“La BCE fornisce liquidità alle Banche Europee”

StrettoWeb

489 miliardi di Euro, è questo l’ammontare che le banche Europee hanno richiesto alla BCE per ricapitallizarsi. Un’operazione senza precedenti in Europa con oltre 500 banche che hanno aderito alla richiesta, un finanziamento a tre anni con tasso di interesse molto basso e pari all’1%. Nei fatti l’operazione potrebbe essere considerata come un nuovo Quantitative Easing  (questa volta Europeo). Le stime degli analisti si attestavano però su 250-300 miliardi, dunque l’ammontare delle richieste oltre le aspettative ha colto di sorpesa diversi investitori e posto, qualore ce ne fosse ancora la necessità, importanti quesiti sullo stato di salute del sistema bancario.

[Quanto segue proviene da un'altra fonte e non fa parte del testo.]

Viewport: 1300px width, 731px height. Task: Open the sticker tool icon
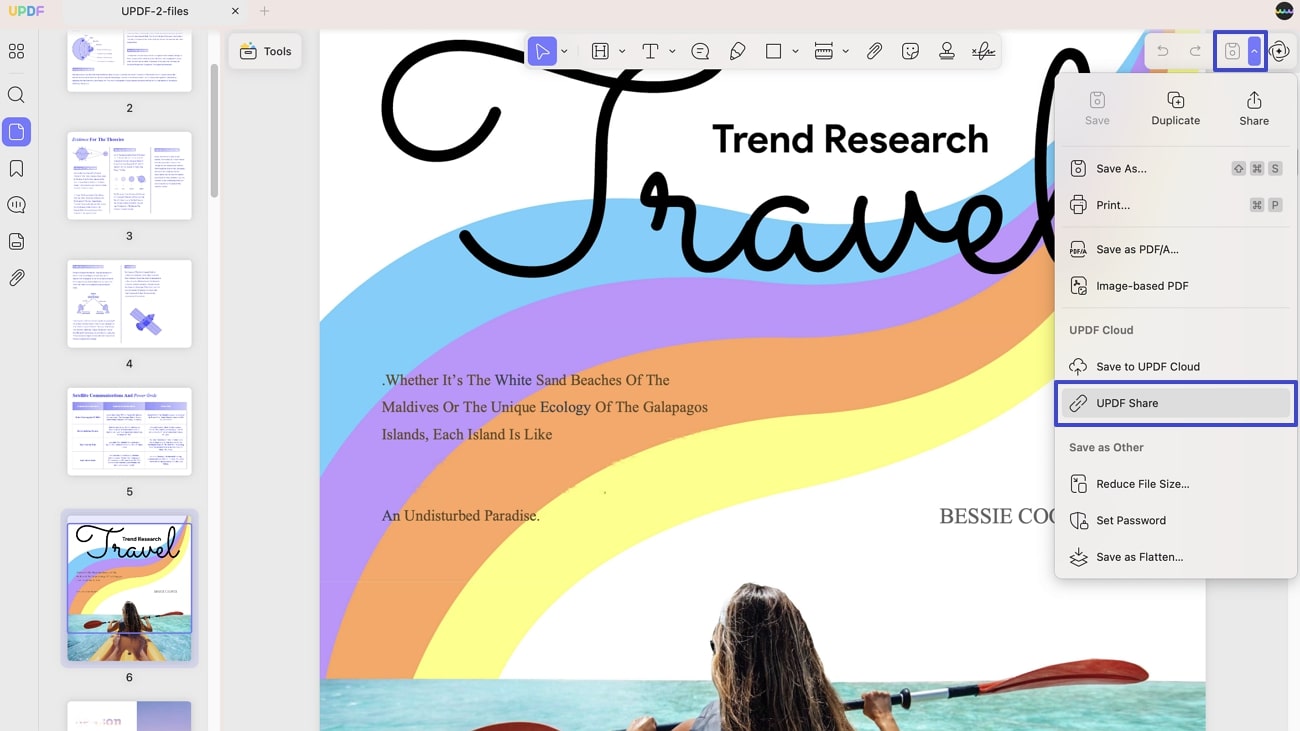coord(910,51)
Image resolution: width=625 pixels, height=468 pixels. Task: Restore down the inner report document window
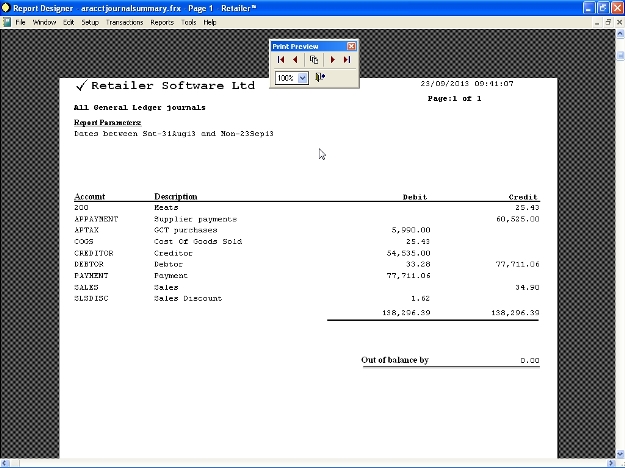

Perchè le banche hanno richiesto così tanto denaro e come lo impiegheranno?

 

La prima risposta, quella ufficiale e sponsorizzata anche dalla BCE, prevede l’utilizzo del denaro per evitare una stretta del credito ad aziende  e lavoratori (in modo da finanziare produzione e consumi); in realtà diversi economisti hanno precisato che poche banche utilizzeranno i prestiti per questo scopo, ed andranno principalmente a comprare  bond europei per alleviare le tensioni sui debiti sovrannazionali, mentre un’altra parte dei capitali verrà dirottata a fini di ricapitalizzazione per incontrare i requisiti patrimoniali richiesti dagli accordi di Basilea.

 

Quel che preoccupa è che si sta finanziando debito con altro debito e questo i traders lo sanno, difatti nelle giornate precedenti hanno acquistato assets rischiosi che hanno prontamente liquidato ieri all’uscita della notizia. Ieri infatti abbiamo assistito ad una serie di ritracciamenti al ribasso per indici, valute e commodities. Nella giornata odierna da un punto di vista macro l’attenzione si focalizzerà alle 14:30 orario italiano sui dati relativi ai sussidi alla disoccupazione US (atteso 376k e dato precedente 366k).